Stored data

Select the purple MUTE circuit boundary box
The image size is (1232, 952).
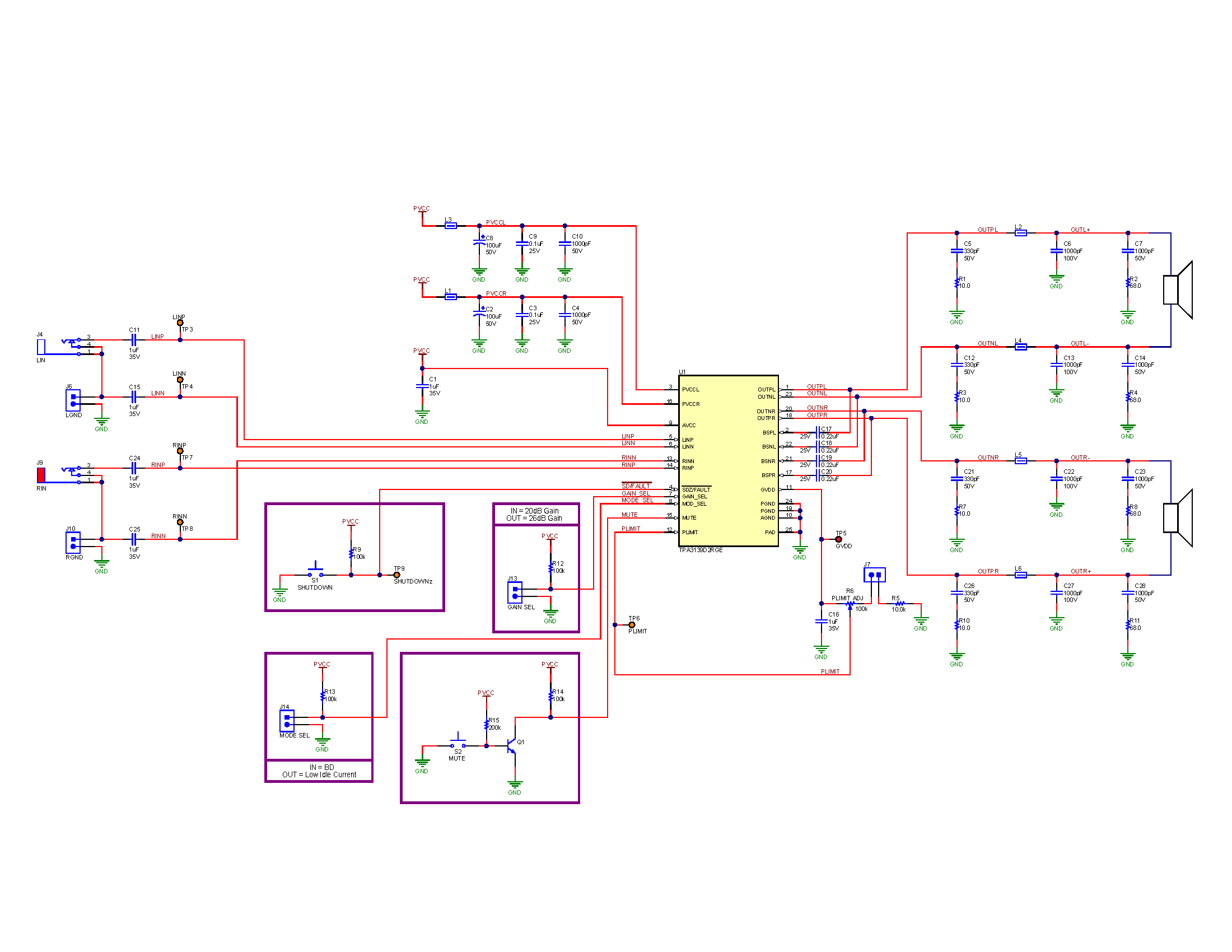coord(491,727)
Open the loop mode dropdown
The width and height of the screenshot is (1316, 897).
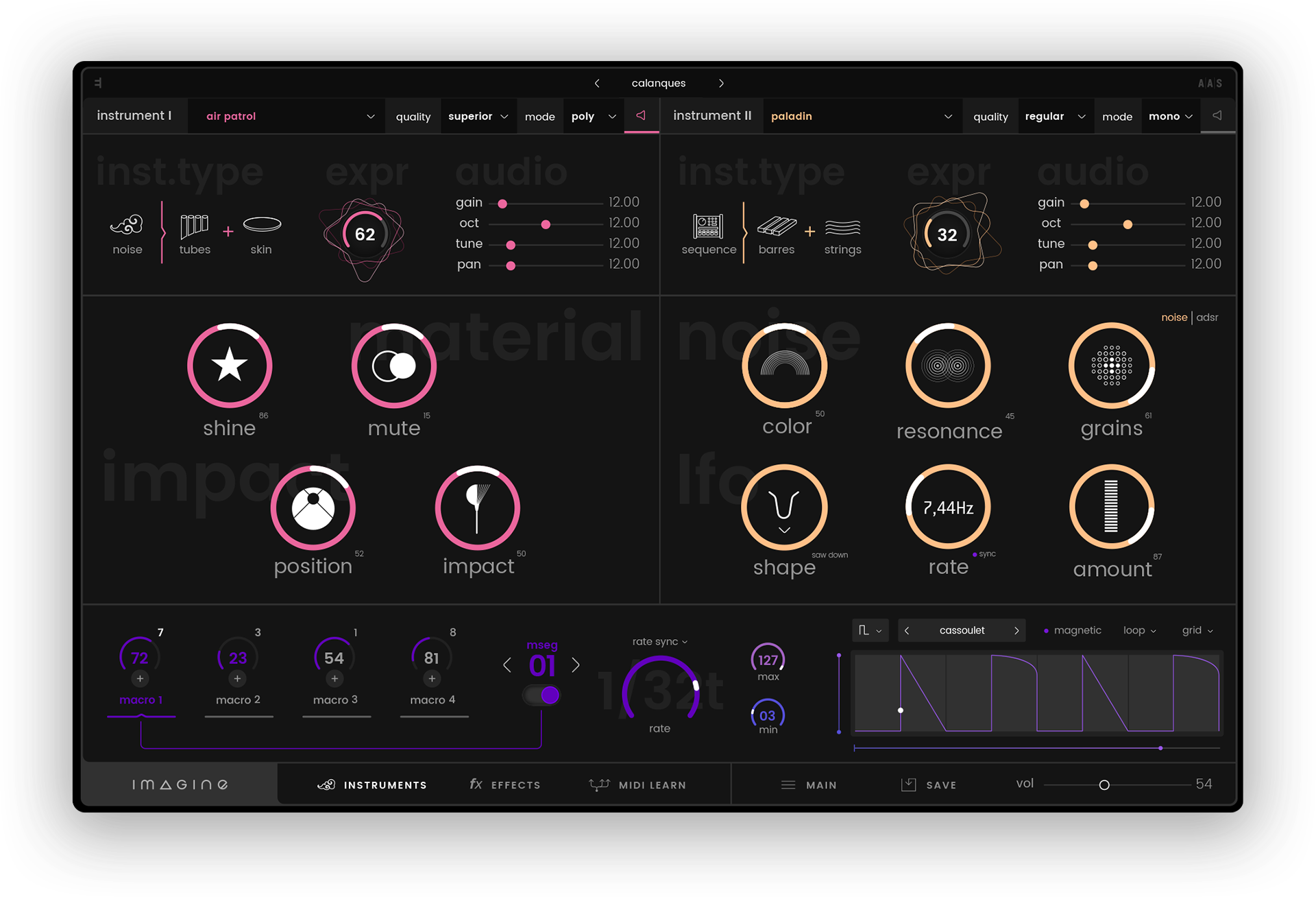coord(1139,630)
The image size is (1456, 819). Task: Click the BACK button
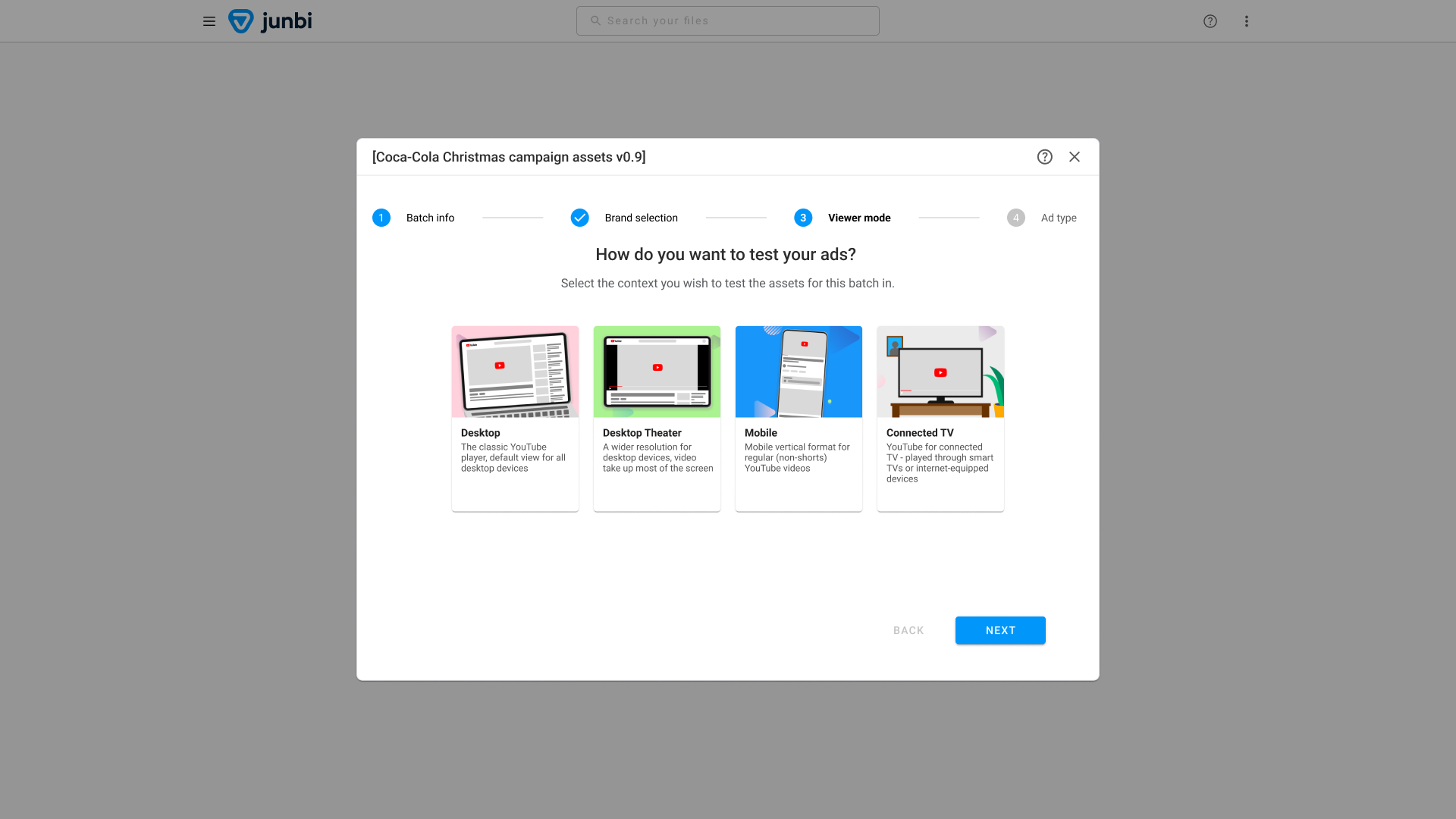[x=908, y=630]
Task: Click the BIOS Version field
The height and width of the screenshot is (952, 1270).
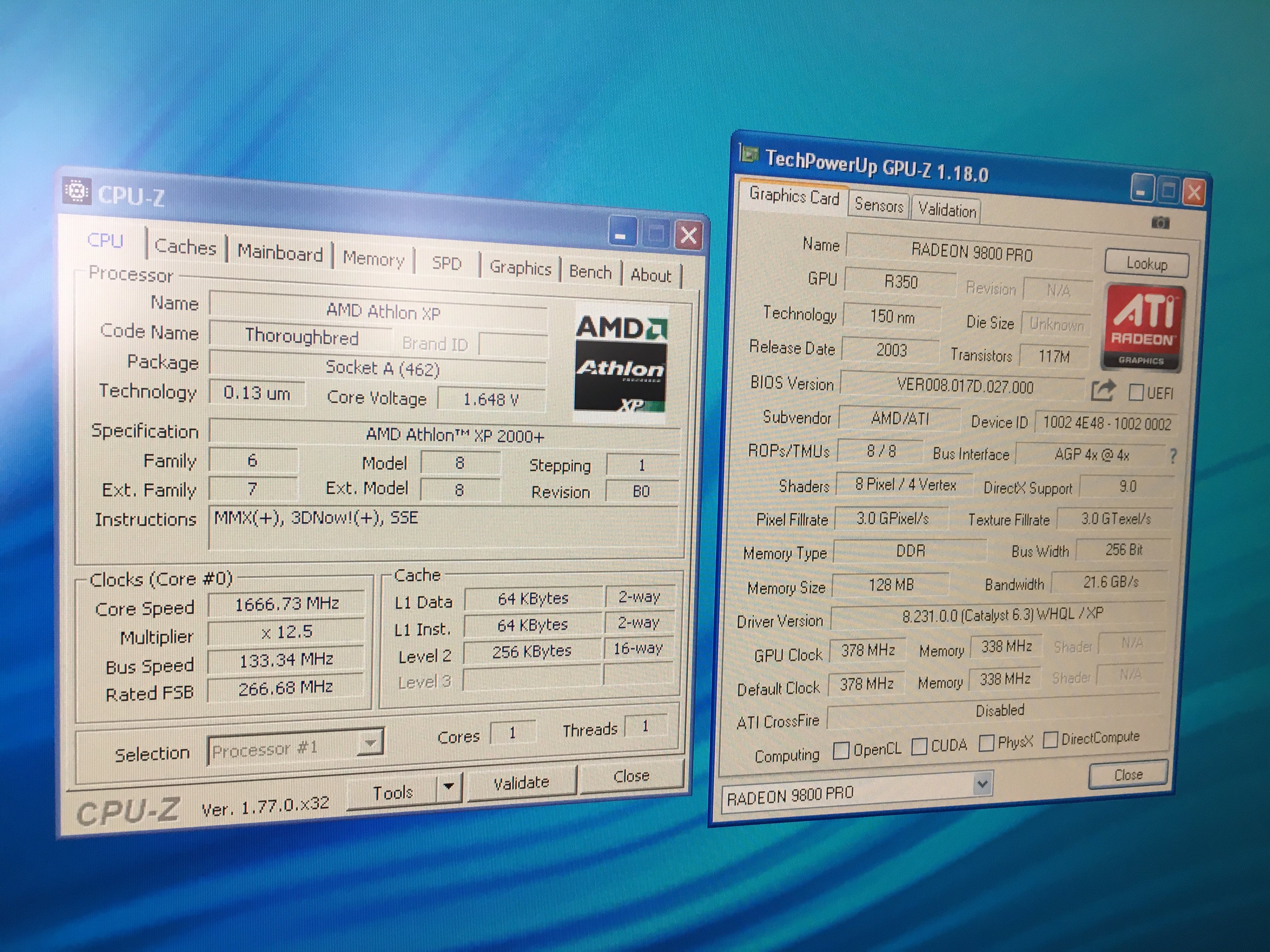Action: 964,386
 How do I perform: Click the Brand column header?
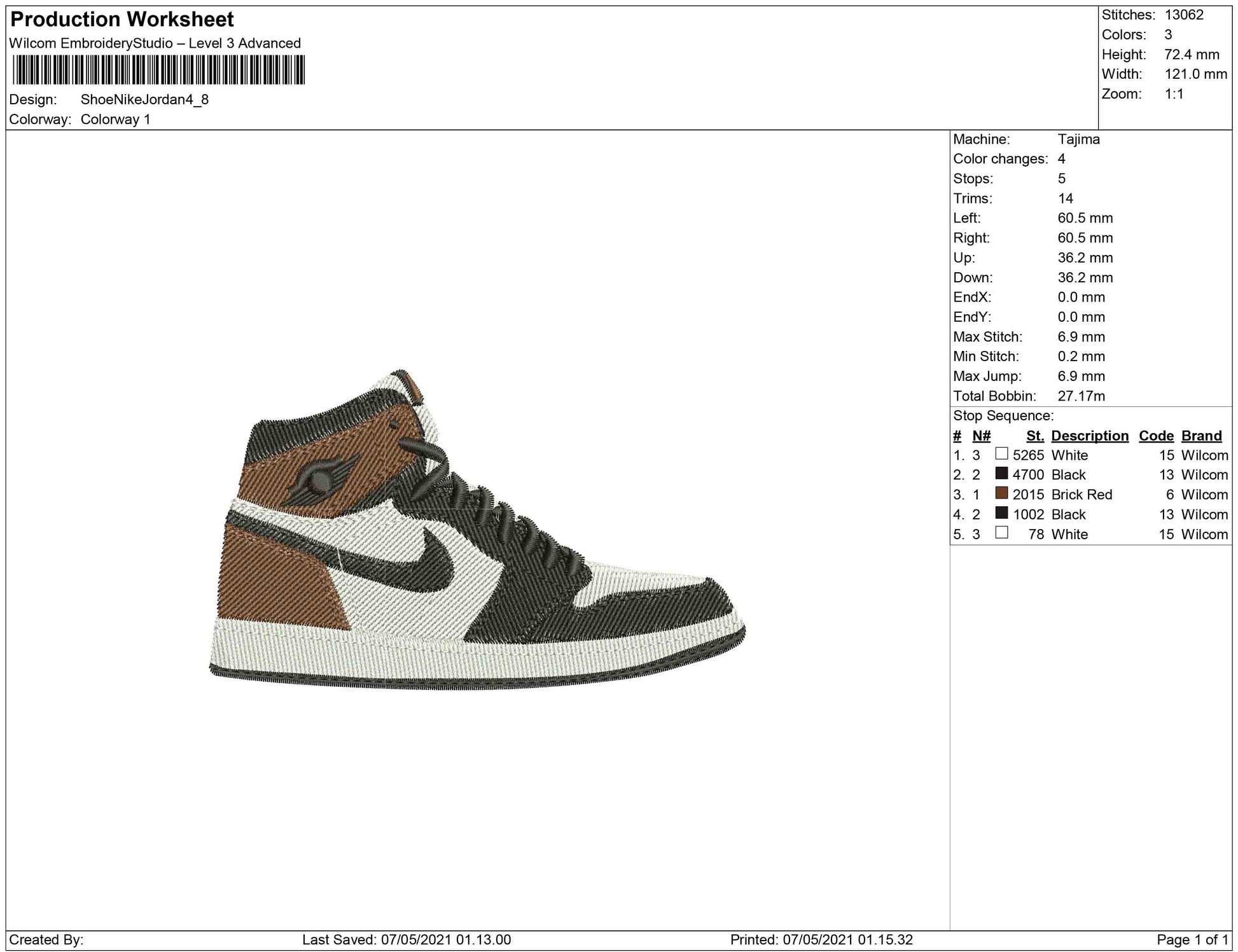click(1201, 436)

» Work to complete: Drop the images, then copy the data exactly.

» Reply:
Select the purple MUTE circuit boundary box
The image size is (1232, 952).
coord(491,727)
Open the loop mode dropdown
The width and height of the screenshot is (1316, 897).
coord(1139,630)
The image size is (1456, 819). Task: Click the BACK button
[x=908, y=630]
Task: Click the BIOS Version field
The height and width of the screenshot is (952, 1270).
Action: 964,386
 How do I perform: Click the Brand column header?
click(1201, 436)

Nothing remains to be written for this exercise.